Um die Wirkung der männlichen Sexualhormone an den Haarwurzeln zu hemmen, können sogenannte Antiandrogene verwendet werden. Sie wirken der erblich bedingten Überempfindlichkeit der Haarwurzeln entgegen, indem sie die Umwandlung von Testosteron in die aktive Form des Dihydrotestosterons hemmen.
- Kreisrunder Haarausfall (Alopecia areata) ist gutartig und muss nicht zwangsläufig behandelt werden. Bei kleinen Herden ist eine spontane Verbesserung möglich.
- Medikamentös wird zunächst mit Glukokortikoiden in Form von Tabletten oder Cremes behandelt.
- Bei ausbleibender Besserung können Medikamente mit den Wirkstoffen Dithranol und Diphencypron eingesetzt werden.
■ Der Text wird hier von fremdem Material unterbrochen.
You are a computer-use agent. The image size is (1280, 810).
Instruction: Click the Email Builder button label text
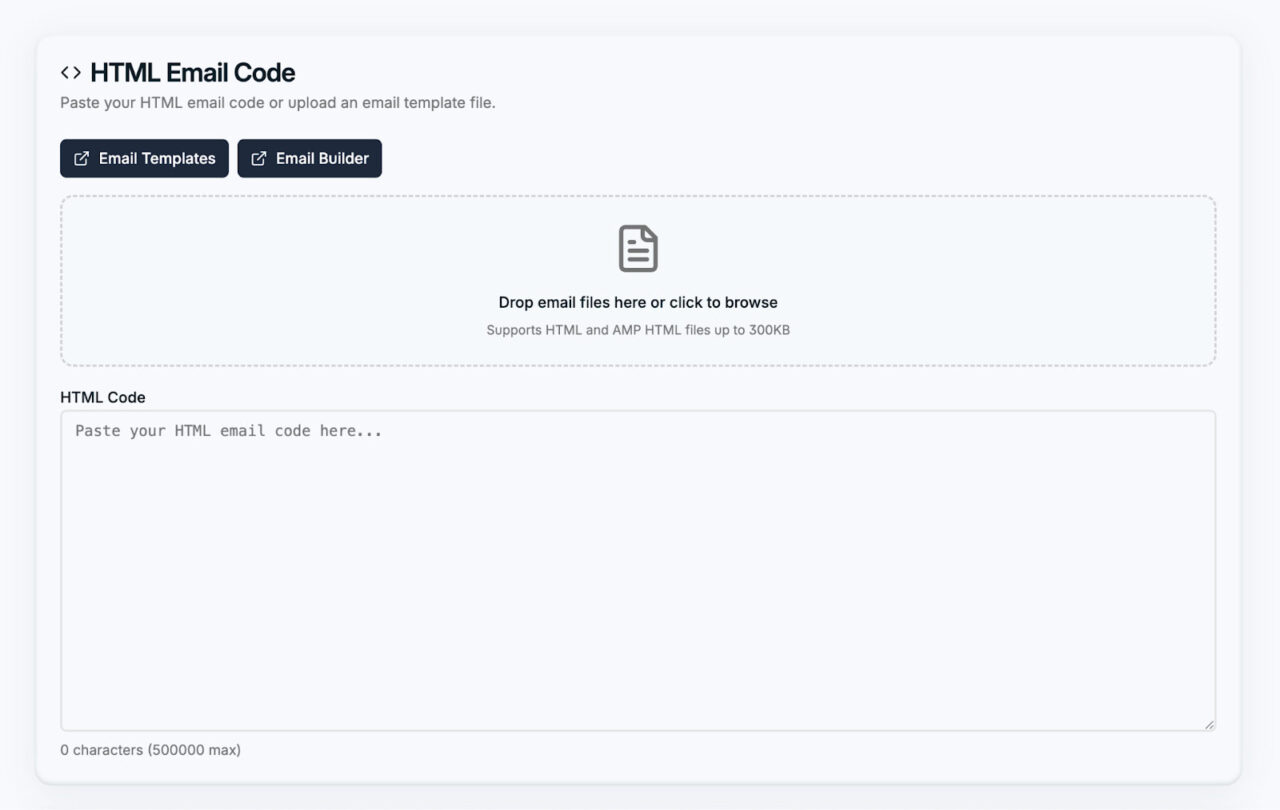(x=322, y=158)
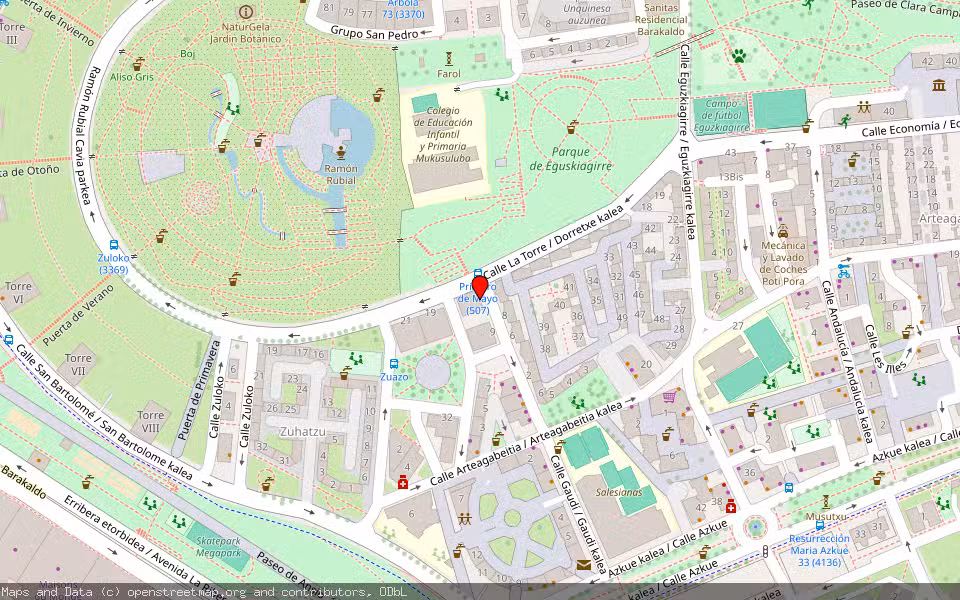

Sie richten die Aufmerksamkeit des Immunsystems auf einen neuen Stimulus, indem sie eine lokale Reizung der Kopfhaut verursachen.
- In der Hautheilkunde wird zudem die sogenannte Photochemotherapie genutzt, welche die Anwendung von Cremes mit einer UV-Licht-Bestrahlung der Kopfhaut kombiniert.
Behandlung anderer Ursachen
Für die Behandlung des Haarausfalls im Rahmen chronischer Autoimmunerkrankungen verschreiben Ärzte in Abhängigkeit von der jeweiligen Grunderkrankung eine Vielzahl von Medikamenten, die das Immunsystem unterdrücken. Bakterielle und Pilz-Infektionen werden mit Hilfe von Antibiotika und Antimykotika (Anti-Pilz-Medikamente) therapiert.
Quellen
Mayser P, Nenoff P, Reinel D, et al.: S1-Leitlinie Tinea capitis. Journal der Deutschen Dermatologischen Gesellschaft 2020; 18:161–80.
Moll I (2010) In: Allgemeine Dermatologie. 7. Auflage. Duale Reihe. Thieme Verlag, Stuttgart.
Schöfl C, Schill T, Geisthövel F, Brabant G: Polyzystisches Ovarialsyndrom und Insulinresistenz. Deutsches Ärzteblatt 2004; 101: A346–51.
Sterry W. In: Kurzlehrbuch Dermatologie. 1. Auflage. 2011. Thieme Verlag, Stuttgart.